What have our Idols ever done for Us?

In this edited extract from his forthcoming 'Here Are Your Gods!', Chris Wright challenges us to consider why we put so much hope in fallible people, fallen ideas, and sinful structures.

What have our idols ever done for us?

False gods fail. That is their only truth. Since the task of mission involves the exposure of false gods, it is worth exploring in more detail some dimensions of this failure. For although false gods never fail to fail, it seems humans never fail to forget. Some of the accusations that the Bible lays against idolatry include the following:

Idols deprive God of his proper glory. When human beings attribute to other gods the gifts, powers, or functions that belong to the one living God, then God is deprived of the honor that is due to his name alone. The whole creation exists for the glory of the Creator, and in rendering praise to God alone creation (including humanity) experiences its own true blessing and good. This is the meaning of the jealousy of Yahweh in the Old Testament. It is God’s proper protection of God’s own identity and transcendent uniqueness. “I am the Lord; that is my name! I will not yield my glory to another or my praise to idols” (Is 42:8).

Accordingly, the psalmist, having denounced all the gods of the nations as nothings (in Ps 96:5), issues the universal summons:

Ascribe to the Lord, all you families of nations, ascribe to the Lord glory and strength.
Ascribe to the Lord the glory due his name; bring an offering and come into his courts.

### What this task involves
Quote, word for word, the stretch of the idols article from "In this edited" through "and sinful structures.".

### Source data

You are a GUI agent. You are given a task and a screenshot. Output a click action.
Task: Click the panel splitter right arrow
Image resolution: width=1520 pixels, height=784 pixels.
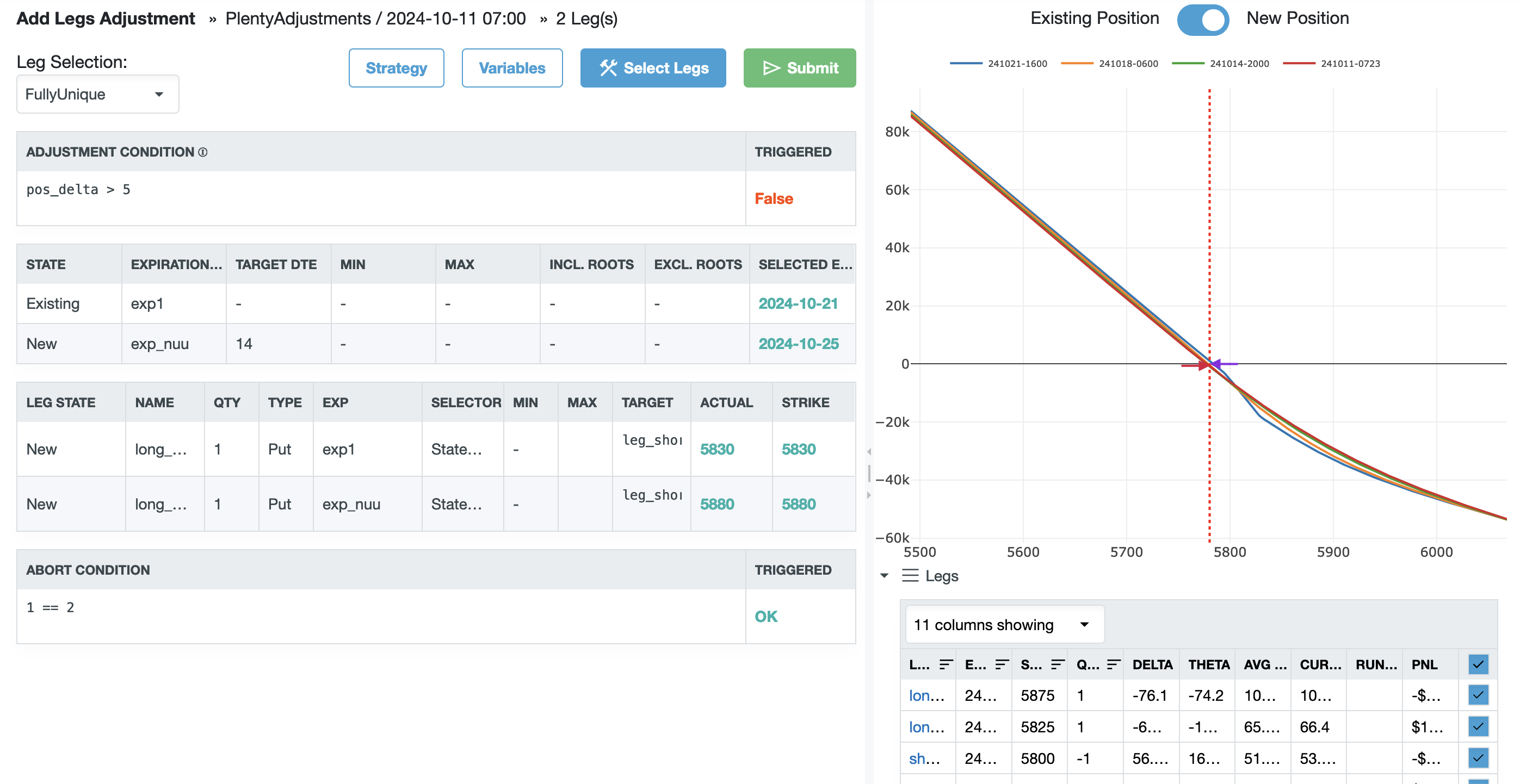[869, 495]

### Result below
In this edited extract from his forthcoming 'Here Are Your Gods!', Chris Wright challenges us to consider why we put so much hope in fallible people, fallen ideas, and sinful structures.